§ Entries shown:
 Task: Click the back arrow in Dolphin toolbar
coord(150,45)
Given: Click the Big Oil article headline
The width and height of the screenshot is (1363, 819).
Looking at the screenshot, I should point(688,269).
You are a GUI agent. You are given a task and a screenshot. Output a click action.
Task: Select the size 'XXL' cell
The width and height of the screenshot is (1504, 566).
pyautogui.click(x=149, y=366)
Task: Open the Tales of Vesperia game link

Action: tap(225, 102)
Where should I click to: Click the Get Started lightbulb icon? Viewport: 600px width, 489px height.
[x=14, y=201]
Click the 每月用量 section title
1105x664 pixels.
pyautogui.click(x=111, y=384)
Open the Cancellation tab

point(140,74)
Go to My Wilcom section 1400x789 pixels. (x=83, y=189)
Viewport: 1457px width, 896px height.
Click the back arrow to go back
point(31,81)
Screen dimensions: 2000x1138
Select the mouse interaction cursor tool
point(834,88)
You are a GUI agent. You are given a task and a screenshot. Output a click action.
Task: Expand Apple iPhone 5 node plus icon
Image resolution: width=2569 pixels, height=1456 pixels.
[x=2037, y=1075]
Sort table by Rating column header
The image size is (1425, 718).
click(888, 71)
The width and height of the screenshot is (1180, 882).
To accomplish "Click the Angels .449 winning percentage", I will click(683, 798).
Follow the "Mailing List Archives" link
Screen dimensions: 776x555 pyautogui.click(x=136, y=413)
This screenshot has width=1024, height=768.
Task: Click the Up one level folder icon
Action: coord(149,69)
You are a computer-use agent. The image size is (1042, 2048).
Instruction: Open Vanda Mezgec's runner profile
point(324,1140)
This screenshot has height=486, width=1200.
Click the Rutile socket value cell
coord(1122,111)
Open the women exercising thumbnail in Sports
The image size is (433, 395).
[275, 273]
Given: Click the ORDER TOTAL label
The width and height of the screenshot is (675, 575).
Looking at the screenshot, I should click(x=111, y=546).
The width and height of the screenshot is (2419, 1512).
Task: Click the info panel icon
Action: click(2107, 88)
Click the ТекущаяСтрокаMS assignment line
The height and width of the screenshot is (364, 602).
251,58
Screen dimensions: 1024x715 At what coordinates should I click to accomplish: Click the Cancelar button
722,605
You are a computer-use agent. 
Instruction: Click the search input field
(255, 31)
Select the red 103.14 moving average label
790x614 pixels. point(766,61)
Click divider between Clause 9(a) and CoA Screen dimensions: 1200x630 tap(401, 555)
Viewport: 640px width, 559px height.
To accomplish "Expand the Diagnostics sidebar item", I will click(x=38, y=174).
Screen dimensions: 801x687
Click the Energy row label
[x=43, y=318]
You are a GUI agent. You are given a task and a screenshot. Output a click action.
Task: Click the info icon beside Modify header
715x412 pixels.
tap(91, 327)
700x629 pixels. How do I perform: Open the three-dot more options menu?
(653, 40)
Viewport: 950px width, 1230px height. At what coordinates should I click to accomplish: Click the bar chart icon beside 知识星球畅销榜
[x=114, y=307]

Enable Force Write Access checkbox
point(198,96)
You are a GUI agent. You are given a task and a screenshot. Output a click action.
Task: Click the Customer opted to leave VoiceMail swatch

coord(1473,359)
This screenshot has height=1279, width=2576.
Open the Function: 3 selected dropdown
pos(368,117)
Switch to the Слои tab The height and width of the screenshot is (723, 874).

§ Your goal:
Locate each line in the data above that contains the string "This", treating uppercase and lowercase as different, and copy those lines.

§ Written answer:
This screenshot has width=1024, height=768.
This screenshot has height=486, width=1200.
This screenshot has height=1279, width=2576.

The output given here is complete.